= Texto do exercício =
--------------------

Em certa ocasião, o grande líder sul-africano Nelson Mandela, que ficou preso durante vinte e oito anos por defender o fim do Apartheid, disse que tinha saudade do tempo que passou na prisão porque, preso, tinha tempo para pensar. Acredito que, se nos dias de prisão pensar um pouco sobre o inferno e outras verdades fundamentais da vida humana, no futuro, à semelhança de Mandela, sentirá saudades dos dias de prisão.
Longe de mim a pretensão de lhe dar lição de moral. Sou apenas um professor de filosofia aposentado, mas que não aposentou a filosofia. A ela devo o ensinamento de que é desnecessário e inútil dar lição de moral, pois, cada ser humano traz a lei moral inscrita dentro de si. Isso é admirável, mas também, inquietante, como ensinou o filósofo alemão Emmanuel Kant (1724-1804), que afirmou: “Duas coisas enchem o espírito de admiração e temores incessantes: o céu estrelado acima de mim e a lei moral em mim.”

--------------------

= Dados brutos =
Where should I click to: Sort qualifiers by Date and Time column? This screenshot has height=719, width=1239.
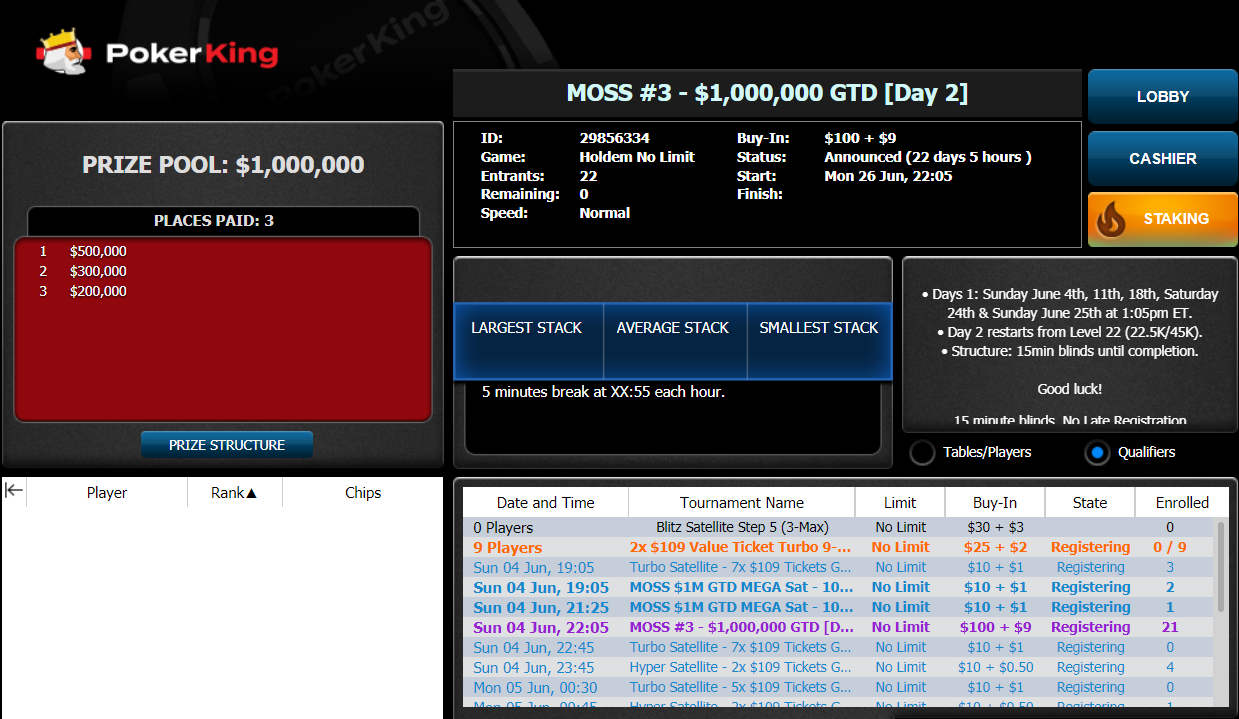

--------------------

= Instruções do exercício =
• 1. Segundo o texto sobre Mandela e a lei moral, durante quantos anos Nelson Mandela ficou preso?
• 2. Altere o trecho do texto sobre Mandela e a lei moral que vai de "Em certa ocasião, o" até "dias de prisão.", inclusive, substituindo "prisão" por "cadeia".
• 3. Dê continuidade ao texto sobre Mandela e a lei moral a partir do ponto em que ele termina.

= Resultados em ordem =
• 1. Vinte e oito anos.

• 2.
Em certa ocasião, o grande líder sul-africano Nelson Mandela, que ficou preso durante vinte e oito anos por defender o fim do Apartheid, disse que tinha saudade do tempo que passou na cadeia porque, preso, tinha tempo para pensar. Acredito que, se nos dias de cadeia pensar um pouco sobre o inferno e outras verdades fundamentais da vida humana, no futuro, à semelhança de Mandela, sentirá saudades dos dias de cadeia.

• 3.
O problema é que, dentro de cada pessoa, além da lei moral viceja, qual erva daninha, “a lei de Gerson”. Esta, regada pela cobiça, sorrateiramente se desenvolve. Aquela, ressequida pelo medo, visivelmente definha.
Hoje, com raras exceções, as pessoas têm medo de falar de moral. Uma dessas exceções foi o ministro da Educação da França, Claude Allegre, que, em certa ocasião, afirmou: “Não tenho medo de falar de moral. A palavra ‘moral’ desapareceu do nosso vocabulário, como se fosse um nome que metesse medo.”
As pessoas têm medo, também, de falar de cobiça. E, no entanto, é ela que se esconde sob o manto de muitas ações apresentadas como sendo a salvação da lavoura. Ela se esconde, inclusive, sob o manto da ação de alguns revolucionários, como observou o escritor Victor Hugo: “Saber distinguir o movimento que vem das cobiças do movimento que vêm dos princípios,. combater um e secundar o outro está aí o gênio e a virtude dos grandes revolucionários.” Esta afirmação se aplica, também, a alguns de nossos grandes empresários e a diversos políticos que posam de revolucionários.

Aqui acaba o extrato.